I’m not writing this expecting anyone to change, to be honest. I’m not the best at what I do, Just out here playing CTFs, landing open gigs (like report writing or quick web app/API Pentests), Preparing for certifications, putting in my best daily and Alhamdulillah, I’m grateful for where God has placed me. It’s never been easy, though. I’m writing this because I hope the struggles don’t last long, and I pray those of us doing things the right way aren’t pushed to the wall. I’m still surviving, hoping for better days when I can leave this soil and plant myself somewhere else, growing into the life I’ve always dreamed of, no matter what age it happens. Even though I’m far from perfect, I’ll get there.
You know, sometimes I sit back and wonder, do successful people really end up doing what they originally envisioned? Or is it all just part of some grand strategy, like they accidentally followed the right path, and boom success happened?
There are days when my head is full of random thoughts things that I wouldn’t even dare say out loud. Sometimes it feels like my brain is running its own chaotic marathon, and I’m just here, trying to keep up. Is it all garbage? Maybe. But I’m writing this down anyway to tell my future self: “Yo, wherever this path leads, remember you made those choices!” Haha, life’s crazy unpredictable like that.
Success is like walking a tightrope one minute you’re balancing, and the next minute, you’re falling flat on your face. And you get back up, adjust your balance, and keep walking. But sometimes I wonder, what if I keep walking and never actually get to where I want to be? What if the finish line doesn’t even exist? I mean, how do you know if you’re on the right path when the path keeps shifting under your feet?
As I sit alone with these thoughts, it hits me: “Success is not final, failure is not fatal: It is the courage to continue that counts.” Yeah, Winston Churchill said that, and it feels more relevant than ever. Some days, it’s not about thriving, it’s just about surviving. You hope, you pray, you hustle, but deep down, you know life can flip on you at any moment. Sometimes it feels like a cosmic joke, like we’re all just winging it, trying not to trip over our own shoelaces.
And let’s be real: life isn’t always about chasing a dream with some perfect plan. There’s beauty in stumbling through the chaos, in the unpredictability of it all. Like, there’s a kind of poetry in knowing that success doesn’t always come from a master plan it comes from “embracing the mess.” You make choices, you face the consequences, and you learn to smile through the uncertainty. I mean, what else can you do, right?
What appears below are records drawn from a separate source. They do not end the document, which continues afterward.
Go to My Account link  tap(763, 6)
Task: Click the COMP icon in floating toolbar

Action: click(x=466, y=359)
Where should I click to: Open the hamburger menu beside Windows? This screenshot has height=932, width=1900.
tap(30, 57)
But on those dark days, when it feels like the weight of the world is pushing me to the wall, I remind myself: I’m still here. “The struggle you’re in today is developing the strength you need for tomorrow.” Some wise person on the internet probably said that, but it hits hard. Every setback, every mistake it’s all part of the process. The truth is, success isn’t linear. It’s like trying to navigate a maze in the dark, with no guarantee of ever finding the exit.
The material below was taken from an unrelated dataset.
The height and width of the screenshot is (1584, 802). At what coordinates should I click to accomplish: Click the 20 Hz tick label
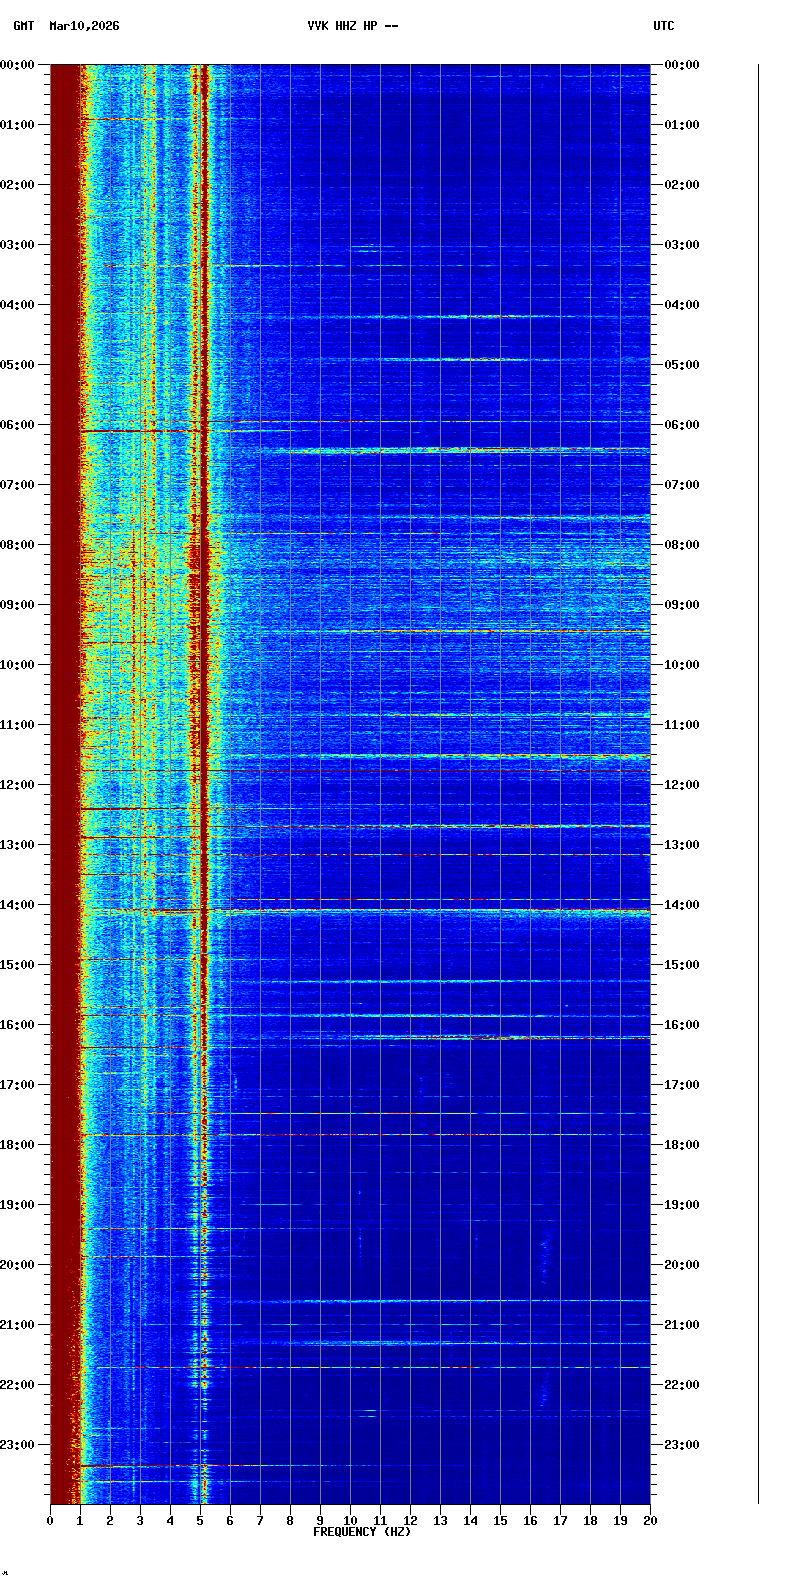coord(650,1521)
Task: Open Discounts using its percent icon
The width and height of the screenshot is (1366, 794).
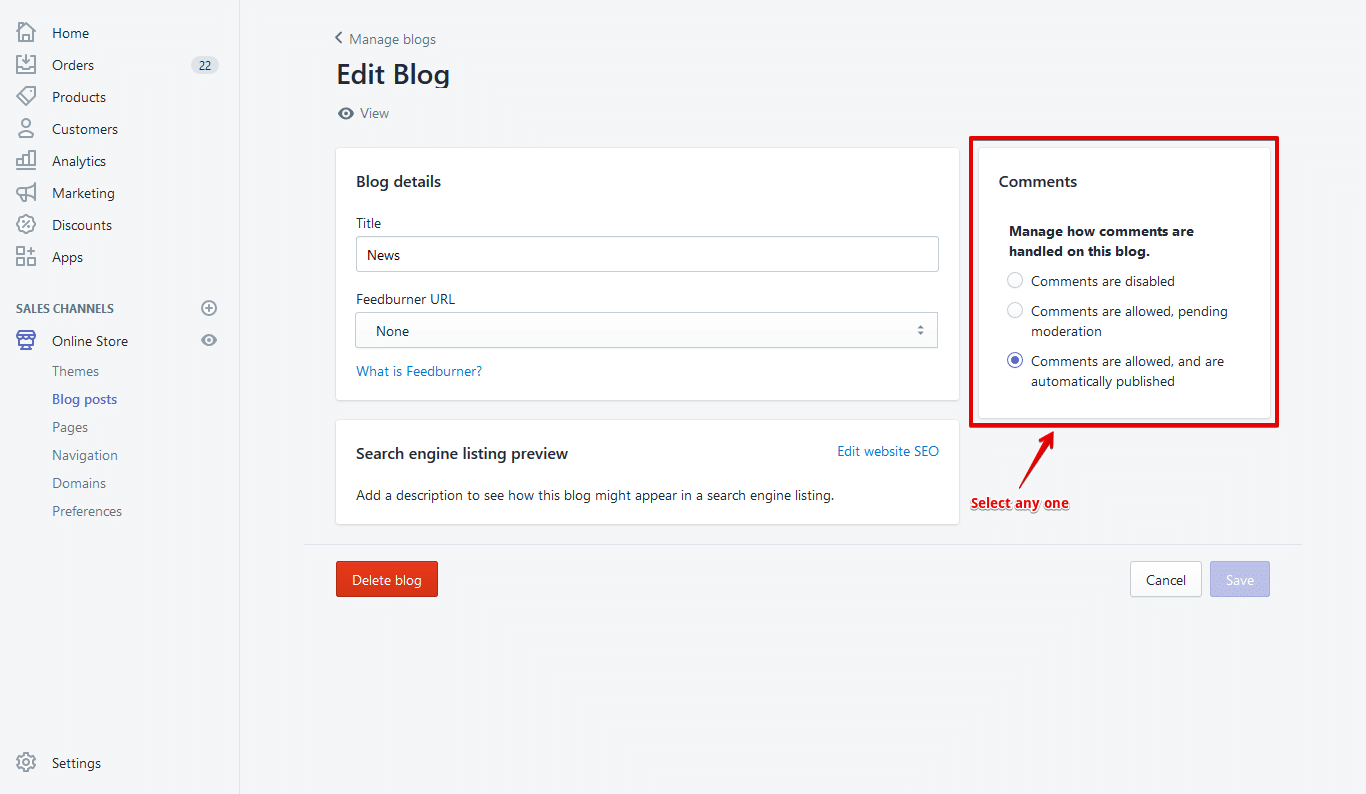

It’s kind of sad, actually. The dreams we have as kids can sometimes feel like distant memories, like they belong to someone else. We grow up, and reality kicks in. Opportunities slip away, life throws curveballs, and you find yourself questioning whether you even deserve the success you’re striving for. But here’s the thing, if I don’t get where I’m headed, it won’t be because I didn’t try. And in the end, that’s all that really matters.
To my future self: if you’re reading this and wondering how the hell you ended up wherever you are…just know, you made these choices. You might not have figured everything out, but guess what? “Success is not the key to happiness. Happiness is the key to success.” So, as long as you’re happy, I think we’ll call it a win.
For now, I’ll keep walking this unpredictable path, knowing full well that I’m both terrified and excited to see where it leads. Because that’s what life is, A mix of fear, hope, hustle, and a whole lot of randomness.